Quoted passage

__________

I learned to run in Paris. My friend T., a distance runner, convinced me to jog with her from where we worked in a chaotic part of the city to the Bois de Boulogne, a 2100-acre expanse of woods, lakes and restaurants on the edge of the city.
Our office wasn’t far from the Bois, on T.'s scale of "far" anyway, maybe a mile and a half. But the first time we did that run, I thought I'd throw up before we even got to the park. The route was uphill in stagnant urban heat, threading through clots of tourists and the merciless centrifuge of cars around the Arc de Triomphe. I was ready to collapse after 3 minutes. But T. wasn't having it. She showed me how to pull my shoulders back, opening my chest so I could get more oxygen.
I'd always run defensively with my head down as if I were darting across the street against traffic while being chased (a skill you can only perfect in New York). But with my chin up, I could breathe better, and I felt my legs take over as if I'd shifted the energy there. Just keep moving, said T. And somehow, I did. Granted, it was more like a slow motion trot than running.
And then, the sky shifted and we were out of the concrete glare on a tree-lined path where it felt 15 degrees cooler. Everything went technicolor. You could smell all that greenery and hear the crunch of your feet hitting the ground. I forgot my petty aches, my embarrassments. I forgot myself. And, for a little while, misery turned to wonder.
Pull your shoulders back and press on. Keep going until you can see past the shadow of your own ego. This is not so complicated. Why do we have to keep relearning lessons we got at 16 or 26 or 46?
Months later, T. and I ran after dark through the section of the Bois de Boulogne where sex workers set up for the evening. They wait for clients near cars and vans they've turned into mobile hideaways with curtains, glowy lamps, and pillows. As we ran by, faces and bodies would appear on the edges of the trees, like flickering scenes in a film. Bright eyes with extravagant eyebrows, a long furry coat open with glittery nothings underneath, blue ankle boots, bare legs in the cold, a slim-hipped silhouette against the sober gray outline of the forest. They watched as we fluttered by them, benign interlopers that we were. We were extras from some other movie set.
I can't recall precisely what insular troubles my young heart was battling in those days. Surely, there was lots of 20-something drama and angst. But that night is still vivid, those faces in the dark and the adrenaline of crossing unseen boundaries.
If only we could go back and tell our angsty past selves that what seemed to matter so much now won’t matter in a decade. Just let go of the slights and busybody worries that block out the sun. What will stay with you are the times you were shaken out of your myopic orbit. Sometimes it's when beauty scoops you up, or fear, or both. Like the feeling of moving fast through damp fall air in the woods, the unexpected flashes of color in the dark, the murmurs of people you can't see and will never meet. And mostly, it’s the electricity of being somewhere you never expected to be.
Last year, Australian journalist Julia Baird published a lovely book called "Phosphorescence" about rediscovering these truths after wrestling with a near-fatal illness. She learns to swim and dive in the ocean. Sounds simple, but that vast alternate universe with its wild and alien creatures rekindles her connection to the world, to wonder, and to life. The book is a call to at last shed the heaviness of self. She writes:
"We seem to have forgotten how comforting it can be to feel small and experience the awe that comes from being silenced by something greater than ourselves, something unfathomable, unconquerable, and mysterious."

__________

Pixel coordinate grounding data
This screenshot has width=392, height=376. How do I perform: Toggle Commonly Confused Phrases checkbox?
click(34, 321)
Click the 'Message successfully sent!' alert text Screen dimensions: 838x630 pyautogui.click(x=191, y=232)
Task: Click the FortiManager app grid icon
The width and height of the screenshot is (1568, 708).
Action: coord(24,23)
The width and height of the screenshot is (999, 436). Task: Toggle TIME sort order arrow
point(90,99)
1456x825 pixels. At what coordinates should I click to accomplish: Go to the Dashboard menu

__________

Work request 1
Answer these questions about the essay on running in Paris:
(a) How large is the Bois de Boulogne?
(b) About how far was the office from the Bois?
(c) What does Julia Baird learn to do in "Phosphorescence"?
Work request 2
Resume the essay on running in Paris, picking up right after the closing quotation.

Answer area 1
(a) 2100 acres
(b) Maybe a mile and a half
(c) Swim and dive in the ocean

Answer area 2
In the book and her TEDTalk, Baird draws on research that validates what we all intuitively know: Getting outside ourselves has mind and body benefits. As she puts it, cultivating our sense of wonder can make us “more patient and less irritable, more humble, more curious, and creative.” All of this is balm for the selfie-era of internet-fueled rumination and therapy TikTok.
In one study Baird mentions, adults were asked to take weekly 15-minute walks during which they'd seek moments of awe, in other words, intentionally look outward. Not surprisingly, this group reported more joy and pro-social connectedness than the control. The sentiment echos writer Cheryl Strayed’s favorite piece of advice: Put yourself in the way of beauty."
We know all this though, don’t we? Yet, thanks to our chronic emotional amnesia, we forget what’s good for us. Or at least we have to keep relearning what's not good for us when it comes to food, love, jobs, friendships, and tequila. Or maybe we unconsciously choose to ignore our wiser selves.
I don't have a fix for this, or I wouldn't have been up all last night like an over-caffeinated lemur staring at a detective drama about something called the Glasgow Marine Homicide Unit. But maybe we could more charitably call this kind of madness “unintentional beginner's mind” In that case, we won’t count on a singular revelation or turning point, but rather constant resets, and a hope that we’ll recover these bits of wisdom a little more easily every year.
When I was back in Paris a few weeks ago, I brought my running shoes despite the record-breaking heat wave (the "canicule," as the French call it). This time I did my little upright jog (shoulders back, eyes up) in the Jardin du Luxembourg, that grand old park on the Left Bank with its obsessively groomed trees and voluptuous flower beds.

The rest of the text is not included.